▶ **Exercise instructions**: Could you write out, word for word, only the lines from the one containing "Instruction: Open Cast" through the last line of the data below?

▶ **Dataset entries**:
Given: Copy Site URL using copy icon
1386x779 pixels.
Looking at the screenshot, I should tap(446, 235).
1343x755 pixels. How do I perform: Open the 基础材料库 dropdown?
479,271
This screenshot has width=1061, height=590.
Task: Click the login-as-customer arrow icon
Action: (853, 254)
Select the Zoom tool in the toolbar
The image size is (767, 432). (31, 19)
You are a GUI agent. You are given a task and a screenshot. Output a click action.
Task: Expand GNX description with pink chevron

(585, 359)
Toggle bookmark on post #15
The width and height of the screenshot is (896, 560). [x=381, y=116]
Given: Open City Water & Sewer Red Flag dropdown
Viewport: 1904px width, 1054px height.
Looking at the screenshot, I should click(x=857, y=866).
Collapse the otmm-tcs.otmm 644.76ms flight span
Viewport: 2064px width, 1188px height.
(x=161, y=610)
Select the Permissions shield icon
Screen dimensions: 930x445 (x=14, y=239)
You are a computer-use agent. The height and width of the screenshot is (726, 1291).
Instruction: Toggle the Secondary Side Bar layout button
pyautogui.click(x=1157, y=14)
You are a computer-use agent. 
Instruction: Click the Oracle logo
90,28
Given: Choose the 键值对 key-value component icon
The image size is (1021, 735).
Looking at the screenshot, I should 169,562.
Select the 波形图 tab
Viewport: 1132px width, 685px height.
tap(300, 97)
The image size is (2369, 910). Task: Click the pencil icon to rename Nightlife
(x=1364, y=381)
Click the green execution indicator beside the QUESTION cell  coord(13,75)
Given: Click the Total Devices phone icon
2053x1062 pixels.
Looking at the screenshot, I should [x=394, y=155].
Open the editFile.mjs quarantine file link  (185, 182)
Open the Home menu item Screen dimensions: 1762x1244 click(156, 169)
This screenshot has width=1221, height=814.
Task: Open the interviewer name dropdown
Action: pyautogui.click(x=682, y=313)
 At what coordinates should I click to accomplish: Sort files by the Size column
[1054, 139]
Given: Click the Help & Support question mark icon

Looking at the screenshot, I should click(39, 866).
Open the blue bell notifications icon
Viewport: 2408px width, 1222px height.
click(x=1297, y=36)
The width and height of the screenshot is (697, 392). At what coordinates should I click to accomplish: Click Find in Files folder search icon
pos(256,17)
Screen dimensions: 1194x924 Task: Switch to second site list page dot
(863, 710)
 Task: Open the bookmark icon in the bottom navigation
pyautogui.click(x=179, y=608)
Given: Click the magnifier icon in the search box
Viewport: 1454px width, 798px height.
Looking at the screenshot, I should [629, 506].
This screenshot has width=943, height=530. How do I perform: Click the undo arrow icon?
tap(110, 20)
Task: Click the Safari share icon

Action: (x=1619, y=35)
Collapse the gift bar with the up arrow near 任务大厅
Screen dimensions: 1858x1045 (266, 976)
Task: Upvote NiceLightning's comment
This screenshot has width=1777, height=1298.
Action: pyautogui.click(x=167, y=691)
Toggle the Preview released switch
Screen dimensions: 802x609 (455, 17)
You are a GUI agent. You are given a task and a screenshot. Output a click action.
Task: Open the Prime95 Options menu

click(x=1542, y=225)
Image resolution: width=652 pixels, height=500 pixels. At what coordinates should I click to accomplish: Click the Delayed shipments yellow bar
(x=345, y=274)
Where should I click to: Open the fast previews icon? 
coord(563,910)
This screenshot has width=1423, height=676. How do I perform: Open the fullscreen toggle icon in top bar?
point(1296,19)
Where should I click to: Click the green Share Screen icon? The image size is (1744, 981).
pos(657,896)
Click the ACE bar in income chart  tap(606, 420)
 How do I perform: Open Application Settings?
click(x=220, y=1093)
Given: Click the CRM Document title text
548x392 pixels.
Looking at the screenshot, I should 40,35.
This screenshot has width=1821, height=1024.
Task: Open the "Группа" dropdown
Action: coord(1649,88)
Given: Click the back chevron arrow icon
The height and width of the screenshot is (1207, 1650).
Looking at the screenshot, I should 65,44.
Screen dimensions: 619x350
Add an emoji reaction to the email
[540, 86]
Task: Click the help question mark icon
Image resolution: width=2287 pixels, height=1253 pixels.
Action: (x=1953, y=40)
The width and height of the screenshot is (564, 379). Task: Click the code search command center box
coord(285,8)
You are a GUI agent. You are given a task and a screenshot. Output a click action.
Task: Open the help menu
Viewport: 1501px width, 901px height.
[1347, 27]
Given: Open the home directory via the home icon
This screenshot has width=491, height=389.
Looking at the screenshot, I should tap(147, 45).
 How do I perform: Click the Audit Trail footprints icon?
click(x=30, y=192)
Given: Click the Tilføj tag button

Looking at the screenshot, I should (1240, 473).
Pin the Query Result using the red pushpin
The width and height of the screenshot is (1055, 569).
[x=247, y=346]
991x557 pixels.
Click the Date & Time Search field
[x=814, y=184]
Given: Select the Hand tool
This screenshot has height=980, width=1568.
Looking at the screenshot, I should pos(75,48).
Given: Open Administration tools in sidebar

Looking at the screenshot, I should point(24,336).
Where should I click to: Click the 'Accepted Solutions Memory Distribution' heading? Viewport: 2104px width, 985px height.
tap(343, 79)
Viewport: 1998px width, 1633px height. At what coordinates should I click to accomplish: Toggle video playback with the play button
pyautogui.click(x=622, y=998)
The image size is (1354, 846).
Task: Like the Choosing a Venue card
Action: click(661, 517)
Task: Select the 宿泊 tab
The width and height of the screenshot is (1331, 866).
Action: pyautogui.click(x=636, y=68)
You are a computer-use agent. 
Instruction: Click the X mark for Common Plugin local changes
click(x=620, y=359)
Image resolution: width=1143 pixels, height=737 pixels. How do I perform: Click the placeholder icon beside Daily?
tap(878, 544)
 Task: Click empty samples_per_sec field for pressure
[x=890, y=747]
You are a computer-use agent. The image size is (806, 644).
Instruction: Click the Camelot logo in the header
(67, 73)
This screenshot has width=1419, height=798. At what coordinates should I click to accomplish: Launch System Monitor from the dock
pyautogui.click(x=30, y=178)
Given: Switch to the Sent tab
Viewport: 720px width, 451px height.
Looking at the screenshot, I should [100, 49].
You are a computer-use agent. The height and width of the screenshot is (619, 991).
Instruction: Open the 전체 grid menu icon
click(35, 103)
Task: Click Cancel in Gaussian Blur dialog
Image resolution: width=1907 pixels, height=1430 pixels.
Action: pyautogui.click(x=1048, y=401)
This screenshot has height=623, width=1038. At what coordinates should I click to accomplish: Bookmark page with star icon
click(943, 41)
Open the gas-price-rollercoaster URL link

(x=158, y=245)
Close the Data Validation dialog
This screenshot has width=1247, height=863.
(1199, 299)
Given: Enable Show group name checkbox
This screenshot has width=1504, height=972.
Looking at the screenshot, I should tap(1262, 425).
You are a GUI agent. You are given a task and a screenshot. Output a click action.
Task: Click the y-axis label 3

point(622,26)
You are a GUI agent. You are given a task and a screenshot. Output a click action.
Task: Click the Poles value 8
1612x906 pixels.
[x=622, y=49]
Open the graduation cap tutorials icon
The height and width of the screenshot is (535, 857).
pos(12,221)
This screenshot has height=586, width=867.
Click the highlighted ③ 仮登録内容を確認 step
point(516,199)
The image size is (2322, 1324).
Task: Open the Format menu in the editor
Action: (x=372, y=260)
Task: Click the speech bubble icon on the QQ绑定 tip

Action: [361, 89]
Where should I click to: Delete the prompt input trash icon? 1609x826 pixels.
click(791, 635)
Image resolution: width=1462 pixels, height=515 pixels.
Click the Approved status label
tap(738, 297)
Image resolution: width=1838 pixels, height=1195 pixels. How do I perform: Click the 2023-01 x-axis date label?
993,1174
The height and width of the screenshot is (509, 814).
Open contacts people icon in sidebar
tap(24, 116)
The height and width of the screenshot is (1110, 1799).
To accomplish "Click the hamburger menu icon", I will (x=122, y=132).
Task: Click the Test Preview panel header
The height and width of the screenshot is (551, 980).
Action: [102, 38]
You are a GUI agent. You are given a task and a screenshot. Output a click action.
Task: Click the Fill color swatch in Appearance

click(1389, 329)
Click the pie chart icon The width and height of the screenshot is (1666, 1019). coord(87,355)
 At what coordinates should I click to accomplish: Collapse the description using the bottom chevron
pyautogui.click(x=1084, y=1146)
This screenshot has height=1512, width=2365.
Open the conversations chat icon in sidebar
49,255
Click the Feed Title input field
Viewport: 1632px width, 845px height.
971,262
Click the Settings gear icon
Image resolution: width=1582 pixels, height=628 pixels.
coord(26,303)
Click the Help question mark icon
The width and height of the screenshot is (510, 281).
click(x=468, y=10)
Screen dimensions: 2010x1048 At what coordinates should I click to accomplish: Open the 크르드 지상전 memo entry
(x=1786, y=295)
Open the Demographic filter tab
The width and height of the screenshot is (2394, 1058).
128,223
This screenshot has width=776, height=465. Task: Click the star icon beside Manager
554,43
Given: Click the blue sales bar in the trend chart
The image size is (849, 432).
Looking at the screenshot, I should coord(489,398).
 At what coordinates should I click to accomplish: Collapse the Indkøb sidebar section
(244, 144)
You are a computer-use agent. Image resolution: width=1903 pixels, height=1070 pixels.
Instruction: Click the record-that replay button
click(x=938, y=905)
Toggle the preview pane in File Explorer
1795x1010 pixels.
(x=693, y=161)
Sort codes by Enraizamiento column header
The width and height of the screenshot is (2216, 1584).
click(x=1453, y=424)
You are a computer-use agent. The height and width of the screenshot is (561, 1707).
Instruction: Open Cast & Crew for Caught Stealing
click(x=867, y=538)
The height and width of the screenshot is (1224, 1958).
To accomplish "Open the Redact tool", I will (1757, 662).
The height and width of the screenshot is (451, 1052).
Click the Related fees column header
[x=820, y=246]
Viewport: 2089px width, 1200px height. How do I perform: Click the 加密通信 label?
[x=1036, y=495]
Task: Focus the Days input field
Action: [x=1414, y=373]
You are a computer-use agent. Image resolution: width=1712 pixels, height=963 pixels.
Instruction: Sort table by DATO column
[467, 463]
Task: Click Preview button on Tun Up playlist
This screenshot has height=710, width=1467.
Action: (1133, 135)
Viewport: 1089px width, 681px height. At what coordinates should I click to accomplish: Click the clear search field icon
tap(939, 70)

▶ **Response**:
Instruction: Open Cast & Crew for Caught Stealing
click(x=867, y=538)
The height and width of the screenshot is (1224, 1958).
To accomplish "Open the Redact tool", I will (1757, 662).
The height and width of the screenshot is (451, 1052).
Click the Related fees column header
[x=820, y=246]
Viewport: 2089px width, 1200px height. How do I perform: Click the 加密通信 label?
[x=1036, y=495]
Task: Focus the Days input field
Action: [x=1414, y=373]
You are a computer-use agent. Image resolution: width=1712 pixels, height=963 pixels.
Instruction: Sort table by DATO column
[467, 463]
Task: Click Preview button on Tun Up playlist
This screenshot has height=710, width=1467.
Action: (1133, 135)
Viewport: 1089px width, 681px height. At what coordinates should I click to accomplish: Click the clear search field icon
tap(939, 70)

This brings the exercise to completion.